14/09/2017 | 1474

Nuevo triunfo en Sealy, el tercero en un año


Una vez más, los trabajadores plásticos de Tempur Sealy revalidaron la comisión interna. En la elección del 8 de septiembre votaron un total de 321 trabajadores, entre administrativos, operarios, vendedores y hasta encargados, 45 más que la última vez. El resultado final arrojó 164 votos para la Lista Blanca y 156 para la lista apoyada por la empresa, con un voto nulo, venciéndose por tercera vez el fraude patronal. El cuerpo de delegados salió a buscar la unidad de la fábrica, a la que se sumaron una cantidad importante de administrativos y vendedores de los locales de venta al público, que aportaron un candidato a delegado.


 


La empresa, por su parte, se jugó todo contra la interna: movió 100 trabajadores y supervisores de los locales como intento para recuperar la interna y que actúe como un apéndice suyo, para poder avanzar con el ajuste.


 


Las elecciones se llevaron adelante luego de que la lista impulsada por la patronal planteara la anulación de las elecciones que se desarrollaron en diciembre de 2016. El Ministerio de Trabajo, aún sabiendo que no había irregularidades, hizo lugar al pedido (cabe señalar que la familia Triaca es vieja conocida de las patronales del plástico).

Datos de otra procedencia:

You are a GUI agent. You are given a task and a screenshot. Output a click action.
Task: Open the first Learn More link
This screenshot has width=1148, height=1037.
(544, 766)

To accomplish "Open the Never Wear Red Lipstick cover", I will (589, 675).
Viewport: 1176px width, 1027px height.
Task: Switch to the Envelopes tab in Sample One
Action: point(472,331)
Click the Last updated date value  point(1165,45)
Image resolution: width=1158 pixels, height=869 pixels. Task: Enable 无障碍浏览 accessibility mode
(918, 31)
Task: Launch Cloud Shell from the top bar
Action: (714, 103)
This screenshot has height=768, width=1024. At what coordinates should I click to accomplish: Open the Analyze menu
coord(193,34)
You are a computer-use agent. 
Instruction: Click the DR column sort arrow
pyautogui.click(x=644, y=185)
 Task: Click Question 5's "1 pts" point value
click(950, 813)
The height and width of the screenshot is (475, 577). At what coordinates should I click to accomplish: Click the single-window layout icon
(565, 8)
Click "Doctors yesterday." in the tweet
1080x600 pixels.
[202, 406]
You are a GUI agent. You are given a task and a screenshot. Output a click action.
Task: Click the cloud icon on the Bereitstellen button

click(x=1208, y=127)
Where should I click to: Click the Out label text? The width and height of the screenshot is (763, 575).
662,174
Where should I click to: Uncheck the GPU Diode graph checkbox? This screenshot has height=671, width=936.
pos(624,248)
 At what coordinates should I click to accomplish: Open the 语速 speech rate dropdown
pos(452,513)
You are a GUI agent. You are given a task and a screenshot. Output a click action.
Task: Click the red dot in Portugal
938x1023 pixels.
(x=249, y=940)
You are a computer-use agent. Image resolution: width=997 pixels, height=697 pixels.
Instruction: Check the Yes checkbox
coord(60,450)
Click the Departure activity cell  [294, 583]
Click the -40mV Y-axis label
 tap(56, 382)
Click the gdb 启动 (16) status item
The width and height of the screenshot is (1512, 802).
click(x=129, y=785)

La dirección del sindicato planteó que no podía ir contra una decisión del ministerio y avaló la anulación. Todos estos meses, el gremio se reunió con la comisión interna sólo para dilatar el tema.


 


La empresa, a su vez, se sirvió de la impugnación -resuelta en tiempo exprés por el ministerio- para desconocer a la comisión interna elegida por la mayoría de los trabajadores. Todo este tiempo, la empresa lo utilizó para tratar de sostener e instalar a sus candidatos, los cuales son totalmente repudiados por la enorme mayoría de los trabajadores de planta.


 


Tercer round


 


El 28 de julio de 2016, los obreros de Sealy protagonizaron un primer round al frenar un intento de fraude de la patronal. Un gran número de compañeros se mantuvo firme hasta las 22:30, momento en el que un veedor del ministerio suspendió unas elecciones truchas. En diciembre de ese mismo año, pese a un gran despliegue patronal de remises y del intento de torcer la elección con el voto de los vendedores, se ganó la comisión interna.


 


El importante triunfo en este tercer round se da en un marco donde la patronal se jugó con todo a derrotar a la comisión interna, atacándola sistemáticamente y desconociendo a los delegados que fueron electos hace apenas nueve meses. Y se desarrolló en medio de un atraso de los salarios, tanto de los operarios como de los administrativos y vendedores. A esta situación los candidatos de la empresa la quisieron utilizar para debilitar a la lista de los trabajadores. Esta es la conclusión que sacaron los obreros en su conjunto, los que pacientemente sostuvieron, con trabajo a reglamento para evitar un conflicto que sea una excusa para suspender la elección.


 


En estas condiciones desarrollaron la campaña y, a pesar de todo, las muestras de apoyo han sido enormes. En un cuadro complejo, donde los trabajadores están sufriendo ataques a las condiciones laborales, despidos, cierres de fábricas, los trabajadores de Sealy, se plantan y dan una bocanada de aire fresco, marcando un camino que más temprano que tarde se irá repitiendo en otros lados.